Für viele afrikanische Ökonomen ist der CFA ein Instrument der "monetären Repression Afrikas". Die Franzosen sind im Vorstand der beiden Zentralbanken von West- und Zentralafrika vertreten und haben ein Vetorecht. Laut Sylla solle Afrika nach einem Austritt aus der Zone über eine eigene gemeinsame Währung in Zentral- und Westafrika nachdenken. Langfristig könne auch eine weniger starke Währung mehr Anreize für Wachstum und Arbeitsplätze schaffen. "Frankreich stellt aber sicher, dass die Ökonomien nicht wachsen und sie sich nicht emanzipieren können", so der Wirtschaftsexperte.
"Besser in der CFA-Zone, als draußen"
Gabuns Premierminister Casimir Oye Mba ist anderer Meinung. Er war der erste afrikanische Gouverneur, der von 1978 bis 1990 die Bank der Zentralafrikanischen Staaten (BEAC) leitete. "Die Idee, dass wir zu dieser Währungszone zählen, weil wir von Frankreich dazu gezwungen wurden, ist lächerlich", sagte er im Interview mit der DW. Als Madagaskar die CFA-Zone 1972 verließ, habe Frankreich seine diplomatischen Beziehungen nicht abgebrochen, fügt er hinzu. Die französischen Firmen seien dort noch anwesend. Allerdings hatte der Austritt Madagaskars eine Abwertung der eigenen Währung über Jahre hinweg zur Folge. Diese Erfahrung gilt auch für Mauretanien, das 1973 aus der Zone austrat. Laut Casimir Oye Mba könnten alle Länder die Franc-Zone sofort verlassen. Sie glaubten jedoch, es sei in ihrem Interesse, Mitglied der Union zu bleiben.

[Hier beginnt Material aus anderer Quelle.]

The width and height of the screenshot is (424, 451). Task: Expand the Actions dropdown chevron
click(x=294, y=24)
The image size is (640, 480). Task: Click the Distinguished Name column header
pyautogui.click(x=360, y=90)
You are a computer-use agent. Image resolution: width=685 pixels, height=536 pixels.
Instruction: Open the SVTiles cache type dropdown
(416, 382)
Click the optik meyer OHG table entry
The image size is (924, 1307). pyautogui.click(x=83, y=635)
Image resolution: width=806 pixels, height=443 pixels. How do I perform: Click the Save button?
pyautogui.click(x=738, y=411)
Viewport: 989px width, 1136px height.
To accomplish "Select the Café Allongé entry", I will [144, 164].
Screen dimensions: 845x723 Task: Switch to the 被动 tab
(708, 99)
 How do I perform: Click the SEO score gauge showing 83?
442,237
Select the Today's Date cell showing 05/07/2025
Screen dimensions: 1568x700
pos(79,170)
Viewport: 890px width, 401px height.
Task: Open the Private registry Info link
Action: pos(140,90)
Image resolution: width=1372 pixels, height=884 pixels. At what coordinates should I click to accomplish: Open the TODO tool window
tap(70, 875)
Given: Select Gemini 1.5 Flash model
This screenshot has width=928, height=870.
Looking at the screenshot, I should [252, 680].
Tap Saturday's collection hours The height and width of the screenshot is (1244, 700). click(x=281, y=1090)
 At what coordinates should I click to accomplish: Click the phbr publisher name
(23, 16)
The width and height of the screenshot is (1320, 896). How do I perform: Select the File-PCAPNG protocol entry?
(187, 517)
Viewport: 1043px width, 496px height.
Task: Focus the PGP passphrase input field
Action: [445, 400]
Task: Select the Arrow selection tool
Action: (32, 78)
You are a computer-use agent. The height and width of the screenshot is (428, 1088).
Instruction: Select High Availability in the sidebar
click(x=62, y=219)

Auch Mali hatte in der Vergangenheit einen Alleingang gewagt: Der Mali-Franc wurde 1962 nach der Unabhängigkeit eingeführt. Aber sein Land habe schlechte Erfahrungen mit dem Austritt gemacht, sagt der malische Oppositionsführer Soumaïla Cissé im Gespräch mit der DW. Er war von 2004 bis 2011 Präsident der UEMOA, der Kommission der Westafrikanischen Wirtschafts- und Währungsunion. Da der Mali-Franc nie Akzeptanz fand, kehrte das Land 1984 zum CFA-Franc zurück. Von Vorteil ist laut Cissé, dass in der Währungszone die Inflation nur ca. 2,3 Prozent betrage. Die Länder mit eigener Währung hätten eine Inflation von rund 15 Prozent.
Trotzdem bleibt die Kritik. Tschads Präsident Idriss Déby etwa stellt sich immer wieder öffentlich gegen den Franc-CFA und das kleine Guinea, das bereits 1958 mit Frankreich brach, hat mit dem Franc Guineén schon lange seine eigene Währung.
Frankreich stellt den ehemaligen Kolonien die Entscheidung frei. Noch im Juli hatte der französische Präsident Emmanuel Macron bei seinem Besuch in Mali zum G5-Sahel-Gipfel bekräftigt: Wer nicht glücklich sei in der Zone, solle sie verlassen.